Operations Meeting* - Agenda & draft minutes
Wednesday 2 June 2021 18:00 London time
Location: Video room at https://osmvideo.cloud68.co
* Please note that this was not strictly an OWG meeting.
Minutes by Dorothea Kazazi.
Github - OSM Operations: Purchase switches for DB4 (#526)
- RJ45 10G
- at least 4 SFP+ ports.
- 1 for upstream
- 1 for bonding
- 1 for DB
- 1 for render
24 ports preference because:
- we plug render and DB servers
- gives us option to split rendering from database
- we already have switches with 4 ports in Amsterdam
Juniper [model not mentioned]
- 10G and 1G ports
- cost less than Cisco.
- 24port: ~ 800 without SFP add-on ports - looked like you had to get them from US
- bonded across 2 switches? yes.
- Command line better than Cisco.
Suggestion: check the temperature handled.
- Concern: power supply particularly high, as it's a PoE only switch.

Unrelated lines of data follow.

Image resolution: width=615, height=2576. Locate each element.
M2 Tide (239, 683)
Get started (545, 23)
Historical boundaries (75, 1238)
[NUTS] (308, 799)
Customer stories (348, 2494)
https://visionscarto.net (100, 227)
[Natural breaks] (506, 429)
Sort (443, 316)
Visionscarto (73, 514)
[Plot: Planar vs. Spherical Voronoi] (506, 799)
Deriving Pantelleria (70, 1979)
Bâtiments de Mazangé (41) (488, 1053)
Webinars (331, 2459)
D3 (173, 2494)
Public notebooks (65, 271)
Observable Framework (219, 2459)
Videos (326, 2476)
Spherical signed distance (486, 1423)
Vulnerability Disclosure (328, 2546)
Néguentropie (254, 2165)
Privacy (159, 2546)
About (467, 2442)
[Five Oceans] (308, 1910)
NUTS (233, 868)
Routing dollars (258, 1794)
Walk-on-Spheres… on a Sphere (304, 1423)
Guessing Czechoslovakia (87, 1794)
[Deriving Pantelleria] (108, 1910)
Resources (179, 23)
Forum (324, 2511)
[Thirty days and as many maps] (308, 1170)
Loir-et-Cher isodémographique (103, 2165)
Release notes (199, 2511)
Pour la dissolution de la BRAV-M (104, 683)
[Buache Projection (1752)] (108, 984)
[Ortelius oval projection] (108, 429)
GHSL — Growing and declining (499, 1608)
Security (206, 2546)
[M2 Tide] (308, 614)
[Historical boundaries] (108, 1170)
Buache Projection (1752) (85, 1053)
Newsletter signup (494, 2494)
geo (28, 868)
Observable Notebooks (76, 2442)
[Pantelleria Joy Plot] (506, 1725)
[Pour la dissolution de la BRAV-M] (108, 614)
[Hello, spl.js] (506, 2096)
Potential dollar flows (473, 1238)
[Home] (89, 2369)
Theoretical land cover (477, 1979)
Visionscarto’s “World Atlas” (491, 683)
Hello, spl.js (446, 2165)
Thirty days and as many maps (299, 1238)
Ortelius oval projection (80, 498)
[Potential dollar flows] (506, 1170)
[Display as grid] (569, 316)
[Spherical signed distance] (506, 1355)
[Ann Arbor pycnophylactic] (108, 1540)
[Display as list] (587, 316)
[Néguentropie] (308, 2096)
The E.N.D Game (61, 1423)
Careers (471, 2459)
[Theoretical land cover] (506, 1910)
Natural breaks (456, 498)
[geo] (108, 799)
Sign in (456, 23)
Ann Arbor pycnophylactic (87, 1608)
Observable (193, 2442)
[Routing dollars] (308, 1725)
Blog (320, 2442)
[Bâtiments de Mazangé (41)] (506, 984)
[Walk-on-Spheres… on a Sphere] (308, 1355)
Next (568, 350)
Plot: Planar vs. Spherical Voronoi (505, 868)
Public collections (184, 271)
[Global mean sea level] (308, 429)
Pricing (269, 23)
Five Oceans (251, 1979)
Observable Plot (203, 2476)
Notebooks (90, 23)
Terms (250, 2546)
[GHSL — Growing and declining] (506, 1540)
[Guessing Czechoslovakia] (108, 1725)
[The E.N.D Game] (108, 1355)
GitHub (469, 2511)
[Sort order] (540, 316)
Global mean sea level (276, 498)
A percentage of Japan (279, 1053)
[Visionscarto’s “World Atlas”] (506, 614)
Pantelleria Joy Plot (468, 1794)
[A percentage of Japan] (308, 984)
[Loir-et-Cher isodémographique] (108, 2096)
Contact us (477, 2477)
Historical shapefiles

- Check: how low PSU can you put, as they are hot-swappable (e.g. 350 watt PSU instead of 1400 watt).
- Check for other switch with more SFP+.
- MP model (24 ports, 10 G) doesn't do back to front.
- Price: ~ 400-500 GBP for 4 ports
- Had to get from US.
Discussion on ambient temperature tolerated by switches
- Juniper MP model (24 ports, 10 G) doesn't do back to front.
- Cisco does left-right cooling.
- The air is cool at front of rack only. Exit temperature at back of the rack - air will be blown back down and around the switch, which is fine.
- AMS: PDUs are at the back but sensors are separate module on front of the rack, on a cable.
- AMS: We have an extra sensor, to put at back of the rack.
- Normally 10 oC rise.
- 24,5 oC at the front at AMS.
- 35 oC is the ambient temperature that switches handle.
- Reverse flow: only accept low temperatures.
- A4 models: up to 45 oC (heat-shock territory)
- A5 models: up to 35 oC.
Suggestion: get blanking plate for front of the rack where switch is.
- Price: 2nd hand ~ 2500 GBP from German reseller.
- all 48 ports are 10G (rj45 connector)
- SFP+ ports to do fiber up upstream.
- does left-right cooling.
- Cisco (1 model up from ours): ~ 2500 /switch from 2nd hand reseller.
- Can do VRP and bonded-link.
- Haven't asked for price.
On Border Gateway Protocol (BGP)
- Cisco: doesn't do full BGP - only tiny BGP (1000 routes max/internal BGP only).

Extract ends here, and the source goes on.